# Fundamental Theorem of Calculus for Complex Riemann Integrals

## Theorem

Let $\left[{a \,.\,.\, b}\right]$ be a closed real interval.

Let $F, f : \left[{a \,.\,.\, b}\right] \to \C$ be complex functions.

Suppose that $F$ is a primitive of $f$.

Then the complex Riemann integral of $f$ satisfies:

$\displaystyle \int_a^b f \left({t}\right) \rd t = F \left({b}\right) - F \left({a}\right)$

## Proof

Let $u, v: \left[{a \,.\,.\, b}\right] \times \left\{ {0}\right\} \to \R$ be defined as in the Cauchy-Riemann Equations:

$u \left({t, y}\right) = \operatorname{Re} \left({F \left({z}\right) }\right)$
$v \left({t, y}\right) = \operatorname{Im} \left({F \left({z}\right) }\right)$

where:

$\operatorname{Re} \left({F \left({z}\right)}\right)$ denotes the real part of $F \left({z}\right)$
$\operatorname{Im} \left({F \left({z}\right)}\right)$ denotes the imaginary part of $F \left({z}\right)$.

Then:

 $\displaystyle \int_a^b f \left({t}\right) \rd t$ $=$ $\displaystyle \int_a^b F' \left({t + 0i}\right) \rd t$ by assumption $\displaystyle$ $=$ $\displaystyle \int_a^b \left({\dfrac {\partial u} {\partial t} \left({t, 0}\right) + i \dfrac {\partial v} {\partial t} \left({t, 0}\right) }\right) \rd t$ Cauchy-Riemann Equations $\displaystyle$ $=$ $\displaystyle \int_a^b \dfrac {\partial u} {\partial t} \left({t, 0}\right) \rd t + i \int_a^b \dfrac {\partial v}{\partial t} \left({t, 0}\right) \rd t$ Definition of Complex Riemann Integral $\displaystyle$ $=$ $\displaystyle u \left({b, 0}\right) - u \left({a, 0}\right) + i \left({v \left({b, 0}\right) - v \left({a, 0}\right) }\right)$ Fundamental Theorem of Calculus $\displaystyle$ $=$ $\displaystyle F \left({b}\right) - F \left({a}\right)$

$\blacksquare$

[Provided material]:
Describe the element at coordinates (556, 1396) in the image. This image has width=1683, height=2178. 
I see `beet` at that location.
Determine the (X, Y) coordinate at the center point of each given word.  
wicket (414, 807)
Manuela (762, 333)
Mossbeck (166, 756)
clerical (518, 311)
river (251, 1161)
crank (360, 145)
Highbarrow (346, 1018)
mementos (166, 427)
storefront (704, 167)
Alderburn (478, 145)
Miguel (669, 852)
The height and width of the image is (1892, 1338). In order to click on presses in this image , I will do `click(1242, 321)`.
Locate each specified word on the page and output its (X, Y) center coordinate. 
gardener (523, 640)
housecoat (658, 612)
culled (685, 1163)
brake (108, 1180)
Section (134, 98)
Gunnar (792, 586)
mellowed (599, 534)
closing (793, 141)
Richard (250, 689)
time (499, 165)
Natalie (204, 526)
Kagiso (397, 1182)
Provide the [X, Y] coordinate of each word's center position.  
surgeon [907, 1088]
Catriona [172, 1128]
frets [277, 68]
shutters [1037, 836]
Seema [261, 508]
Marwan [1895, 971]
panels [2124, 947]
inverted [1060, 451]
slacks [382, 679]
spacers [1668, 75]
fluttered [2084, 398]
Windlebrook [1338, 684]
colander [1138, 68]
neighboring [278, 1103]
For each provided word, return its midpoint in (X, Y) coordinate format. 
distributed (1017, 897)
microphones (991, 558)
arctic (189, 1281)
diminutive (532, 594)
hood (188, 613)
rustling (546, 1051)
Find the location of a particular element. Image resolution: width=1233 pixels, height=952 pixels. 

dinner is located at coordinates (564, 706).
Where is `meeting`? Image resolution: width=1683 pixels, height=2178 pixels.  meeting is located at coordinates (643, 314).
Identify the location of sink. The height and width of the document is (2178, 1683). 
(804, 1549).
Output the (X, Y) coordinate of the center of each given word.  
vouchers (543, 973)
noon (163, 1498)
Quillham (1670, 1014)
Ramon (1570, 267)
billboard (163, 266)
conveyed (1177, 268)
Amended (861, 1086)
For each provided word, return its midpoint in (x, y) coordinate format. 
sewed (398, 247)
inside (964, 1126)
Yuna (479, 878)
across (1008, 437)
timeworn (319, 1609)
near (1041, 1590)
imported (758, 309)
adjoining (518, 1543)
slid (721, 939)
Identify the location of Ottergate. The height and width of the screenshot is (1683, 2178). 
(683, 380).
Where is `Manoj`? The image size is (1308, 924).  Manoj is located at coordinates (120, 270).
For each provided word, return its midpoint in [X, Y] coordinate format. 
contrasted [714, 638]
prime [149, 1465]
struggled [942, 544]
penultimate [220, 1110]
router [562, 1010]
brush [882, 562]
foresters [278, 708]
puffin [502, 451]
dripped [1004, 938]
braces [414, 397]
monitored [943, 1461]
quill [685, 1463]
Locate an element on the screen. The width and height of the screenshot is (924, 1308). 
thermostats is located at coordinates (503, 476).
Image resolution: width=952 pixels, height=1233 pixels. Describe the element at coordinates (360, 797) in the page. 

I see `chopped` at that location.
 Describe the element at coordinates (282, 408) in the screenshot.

[What you need to do]:
A. Could you output the passage of the calculus theorem page from "# Fundamental Theorem" up to and including "be complex functions.", copied word for word?
B. In the listing, from its first line up to and including the line with "brake (108, 1180)", can you swap "wicket" for "gate", leave everything else untouched, and give back only those lines?
The listing has no connection to the calculus theorem page.

[Worked solutions]:
A.
# Fundamental Theorem of Calculus for Complex Riemann Integrals

## Theorem

Let $\left[{a \,.\,.\, b}\right]$ be a closed real interval.

Let $F, f : \left[{a \,.\,.\, b}\right] \to \C$ be complex functions.

B.
Describe the element at coordinates (556, 1396) in the image. This image has width=1683, height=2178. 
I see `beet` at that location.
Determine the (X, Y) coordinate at the center point of each given word.  
gate (414, 807)
Manuela (762, 333)
Mossbeck (166, 756)
clerical (518, 311)
river (251, 1161)
crank (360, 145)
Highbarrow (346, 1018)
mementos (166, 427)
storefront (704, 167)
Alderburn (478, 145)
Miguel (669, 852)
The height and width of the image is (1892, 1338). In order to click on presses in this image , I will do `click(1242, 321)`.
Locate each specified word on the page and output its (X, Y) center coordinate. 
gardener (523, 640)
housecoat (658, 612)
culled (685, 1163)
brake (108, 1180)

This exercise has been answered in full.